I assumed that this is the start of the buffer, until I converted 0x3a to decimal and found out its value was 58.
That is the start of the buffer, but why would you assume that it should be at a particular offset from ebp
? There is no written rule that says that a function should have a stack exactly the size of its local variables. A compiler is pretty much allowed to do whatever it wants. In fact, it could end up using more space in order to preserve register values, maintain alignment, or even just to waste it whenever it feels like so. This has been asked countless times, but unfortunately there really is no definitive answer, you might as well become a GCC developer to try and understand it :')
Here's some existing questions with excellent answers for reference:
In addition to the above, you are compiling with no optimizations, as I can tell from nonsensical instructions like add esp,0x10; sub esp,0x8
. GCC likes to move stuff back and fort to/from the stack when no optimizations are enabled, and also doesn't really take much care into managing stack space in the best way possible.
Why when I try to run this buffer overflow, do only need 54 characters to overrun the buffer
You technically only need 50 characters of input to overrun the buffer (a terminating \0
is automatically added by scanf()
). However, those might not be enough to "break" anything.

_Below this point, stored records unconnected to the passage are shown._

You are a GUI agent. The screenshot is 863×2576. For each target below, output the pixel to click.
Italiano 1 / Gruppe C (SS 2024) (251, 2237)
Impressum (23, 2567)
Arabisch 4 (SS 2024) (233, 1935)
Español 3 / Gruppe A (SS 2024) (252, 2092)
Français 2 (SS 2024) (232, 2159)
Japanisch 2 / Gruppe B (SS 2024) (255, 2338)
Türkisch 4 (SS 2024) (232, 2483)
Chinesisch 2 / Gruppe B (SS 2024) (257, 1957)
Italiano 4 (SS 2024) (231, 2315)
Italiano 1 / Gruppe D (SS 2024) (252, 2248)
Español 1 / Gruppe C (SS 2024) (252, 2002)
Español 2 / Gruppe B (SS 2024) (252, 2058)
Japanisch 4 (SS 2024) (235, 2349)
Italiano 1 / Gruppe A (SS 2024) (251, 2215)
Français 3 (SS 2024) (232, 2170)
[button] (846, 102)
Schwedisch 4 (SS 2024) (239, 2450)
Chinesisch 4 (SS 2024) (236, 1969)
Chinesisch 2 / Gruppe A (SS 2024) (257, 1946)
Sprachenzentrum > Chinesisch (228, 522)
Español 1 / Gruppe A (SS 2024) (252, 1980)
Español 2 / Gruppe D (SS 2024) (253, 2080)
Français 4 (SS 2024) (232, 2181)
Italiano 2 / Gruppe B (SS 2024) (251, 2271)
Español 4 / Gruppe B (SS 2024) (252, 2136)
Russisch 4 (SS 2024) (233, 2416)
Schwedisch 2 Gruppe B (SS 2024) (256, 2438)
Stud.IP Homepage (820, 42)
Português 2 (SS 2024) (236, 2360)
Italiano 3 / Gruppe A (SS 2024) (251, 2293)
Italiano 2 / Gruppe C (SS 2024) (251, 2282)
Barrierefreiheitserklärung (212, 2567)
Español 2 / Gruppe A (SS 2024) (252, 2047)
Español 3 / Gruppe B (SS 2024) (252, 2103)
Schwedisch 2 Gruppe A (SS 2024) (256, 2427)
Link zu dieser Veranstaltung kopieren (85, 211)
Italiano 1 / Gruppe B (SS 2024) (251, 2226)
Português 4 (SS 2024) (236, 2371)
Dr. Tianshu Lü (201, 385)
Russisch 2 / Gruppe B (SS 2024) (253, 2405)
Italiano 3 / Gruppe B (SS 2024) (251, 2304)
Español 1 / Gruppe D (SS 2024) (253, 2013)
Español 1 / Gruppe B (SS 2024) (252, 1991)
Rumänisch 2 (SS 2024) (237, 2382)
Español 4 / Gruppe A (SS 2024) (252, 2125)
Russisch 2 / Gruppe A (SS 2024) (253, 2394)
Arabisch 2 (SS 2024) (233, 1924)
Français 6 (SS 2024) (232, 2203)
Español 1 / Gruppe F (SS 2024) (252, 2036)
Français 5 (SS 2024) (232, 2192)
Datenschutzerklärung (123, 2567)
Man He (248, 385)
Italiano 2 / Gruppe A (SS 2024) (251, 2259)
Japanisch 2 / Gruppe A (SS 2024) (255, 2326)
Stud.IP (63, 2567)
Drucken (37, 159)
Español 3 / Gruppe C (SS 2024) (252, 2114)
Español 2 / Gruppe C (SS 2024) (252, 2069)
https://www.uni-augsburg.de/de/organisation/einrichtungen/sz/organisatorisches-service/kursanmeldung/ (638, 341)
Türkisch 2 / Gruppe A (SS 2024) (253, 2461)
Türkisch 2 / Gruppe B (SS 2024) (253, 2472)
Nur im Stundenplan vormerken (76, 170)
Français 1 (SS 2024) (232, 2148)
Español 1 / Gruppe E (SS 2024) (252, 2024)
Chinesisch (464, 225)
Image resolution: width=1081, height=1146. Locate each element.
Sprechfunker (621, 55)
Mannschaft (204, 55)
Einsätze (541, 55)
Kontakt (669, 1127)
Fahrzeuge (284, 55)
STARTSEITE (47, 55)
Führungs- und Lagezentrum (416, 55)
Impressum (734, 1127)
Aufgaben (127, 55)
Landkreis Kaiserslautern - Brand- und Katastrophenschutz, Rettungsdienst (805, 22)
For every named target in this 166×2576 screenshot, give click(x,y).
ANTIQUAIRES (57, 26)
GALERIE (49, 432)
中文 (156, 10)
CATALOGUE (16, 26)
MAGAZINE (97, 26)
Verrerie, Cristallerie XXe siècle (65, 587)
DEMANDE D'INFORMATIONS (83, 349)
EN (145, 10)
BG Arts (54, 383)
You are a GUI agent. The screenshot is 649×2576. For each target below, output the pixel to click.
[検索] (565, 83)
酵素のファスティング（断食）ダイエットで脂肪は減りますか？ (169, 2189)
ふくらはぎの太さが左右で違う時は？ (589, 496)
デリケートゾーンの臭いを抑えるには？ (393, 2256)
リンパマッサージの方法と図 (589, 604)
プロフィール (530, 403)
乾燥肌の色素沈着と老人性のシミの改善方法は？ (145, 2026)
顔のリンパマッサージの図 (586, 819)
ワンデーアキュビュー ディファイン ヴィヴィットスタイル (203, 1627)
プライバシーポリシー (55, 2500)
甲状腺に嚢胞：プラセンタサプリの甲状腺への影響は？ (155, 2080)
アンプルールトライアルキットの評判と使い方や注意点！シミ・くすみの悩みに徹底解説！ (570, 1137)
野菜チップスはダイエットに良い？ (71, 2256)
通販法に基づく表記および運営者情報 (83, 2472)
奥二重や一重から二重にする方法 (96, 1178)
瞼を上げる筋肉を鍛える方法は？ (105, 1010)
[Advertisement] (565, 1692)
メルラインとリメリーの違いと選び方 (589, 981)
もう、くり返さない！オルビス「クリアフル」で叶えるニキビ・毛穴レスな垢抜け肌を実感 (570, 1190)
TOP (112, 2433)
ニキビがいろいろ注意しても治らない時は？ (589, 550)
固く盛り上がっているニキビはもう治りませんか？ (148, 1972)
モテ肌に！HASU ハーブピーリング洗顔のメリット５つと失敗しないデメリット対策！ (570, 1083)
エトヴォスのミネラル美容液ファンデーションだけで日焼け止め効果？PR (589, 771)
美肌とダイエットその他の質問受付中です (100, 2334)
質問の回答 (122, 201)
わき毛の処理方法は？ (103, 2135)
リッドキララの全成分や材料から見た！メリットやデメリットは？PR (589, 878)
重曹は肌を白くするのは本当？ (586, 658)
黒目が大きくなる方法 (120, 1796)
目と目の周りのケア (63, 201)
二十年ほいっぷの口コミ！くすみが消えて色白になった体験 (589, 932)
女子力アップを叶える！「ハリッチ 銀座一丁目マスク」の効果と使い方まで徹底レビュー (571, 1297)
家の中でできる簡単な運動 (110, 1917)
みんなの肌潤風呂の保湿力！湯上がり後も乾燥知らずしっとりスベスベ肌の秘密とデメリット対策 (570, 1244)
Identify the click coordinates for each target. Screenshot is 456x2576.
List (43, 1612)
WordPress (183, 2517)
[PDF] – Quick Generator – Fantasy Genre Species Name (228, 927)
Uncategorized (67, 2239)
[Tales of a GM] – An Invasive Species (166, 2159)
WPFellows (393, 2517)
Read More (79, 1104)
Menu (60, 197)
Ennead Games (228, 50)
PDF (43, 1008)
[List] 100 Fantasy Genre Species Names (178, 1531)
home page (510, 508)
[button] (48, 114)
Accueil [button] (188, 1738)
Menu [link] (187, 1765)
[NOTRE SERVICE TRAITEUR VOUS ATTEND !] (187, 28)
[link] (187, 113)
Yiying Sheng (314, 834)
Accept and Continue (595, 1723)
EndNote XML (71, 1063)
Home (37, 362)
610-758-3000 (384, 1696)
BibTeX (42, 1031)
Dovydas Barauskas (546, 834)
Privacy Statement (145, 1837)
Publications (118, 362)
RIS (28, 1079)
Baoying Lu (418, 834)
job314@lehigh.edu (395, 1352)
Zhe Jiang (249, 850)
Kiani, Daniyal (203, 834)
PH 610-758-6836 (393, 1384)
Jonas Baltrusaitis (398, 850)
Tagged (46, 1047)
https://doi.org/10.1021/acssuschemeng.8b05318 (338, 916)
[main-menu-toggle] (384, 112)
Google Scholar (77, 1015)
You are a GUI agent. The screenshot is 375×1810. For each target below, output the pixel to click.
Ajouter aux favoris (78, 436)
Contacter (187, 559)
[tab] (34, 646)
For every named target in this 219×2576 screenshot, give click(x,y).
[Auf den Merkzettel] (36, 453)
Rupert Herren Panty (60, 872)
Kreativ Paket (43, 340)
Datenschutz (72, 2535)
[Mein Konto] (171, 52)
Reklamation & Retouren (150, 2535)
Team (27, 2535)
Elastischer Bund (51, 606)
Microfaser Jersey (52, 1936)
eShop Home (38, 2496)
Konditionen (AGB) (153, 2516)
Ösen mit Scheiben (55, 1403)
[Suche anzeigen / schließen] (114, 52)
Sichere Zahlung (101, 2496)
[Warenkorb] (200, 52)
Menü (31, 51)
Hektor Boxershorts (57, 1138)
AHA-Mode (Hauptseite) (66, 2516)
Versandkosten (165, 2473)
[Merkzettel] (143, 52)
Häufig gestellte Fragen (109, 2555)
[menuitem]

To make this clearer, let's assume that initially when main()
is called esp
is 0x1000
. The stack layout at the moment of the call to scanf()
(right before call
is executed) should be the following if my math is right:
esp -> 0x0fac: 0x804866e // scanf() arg1
0x0fb0: 0x0fbe // scanf() arg2
0x0fb4: ????
0x0fb8: ????
0x0fbc: ??AA <-- eax == 0x0fbe == ebp-0x3a
0x0fc0: AAAA
0x0fc4: AAAA
0x0fc8: AAAA
0x0fcc: AAAA
0x0fd0: AAAA
0x0fd4: AAAA
0x0fd8: AAAA
0x0fdc: AAAA
0x0fe0: AAAA
0x0fe4: AAAA
0x0fe8: AAAA
0x0fec: AAAA
0x0ff0: ????
0x0ff4: 0x1004 // saved original esp+0x4, later used to restore esp
ebp -> 0x0ff8: <saved ebp>
0x0ffc: ????
0x1000: ???? // 0x1000 original esp at start of main()
0x1004: ????
In the above diagram, the A
s denote your array, which starts at 0x0fbe
.
You are most probably getting a segmentation fault exactly at 54 (+1 terminator = 55) because that is exactly the bare minimum needed to alter the saved esp+0x4
value (in the example 0x1004
) and cause trouble later on when it's used to restore esp
(mov ecx,DWORD PTR [ebp-0x4]; leave; lea esp,[ecx-0x4]
) ending up with an invalid stack pointer.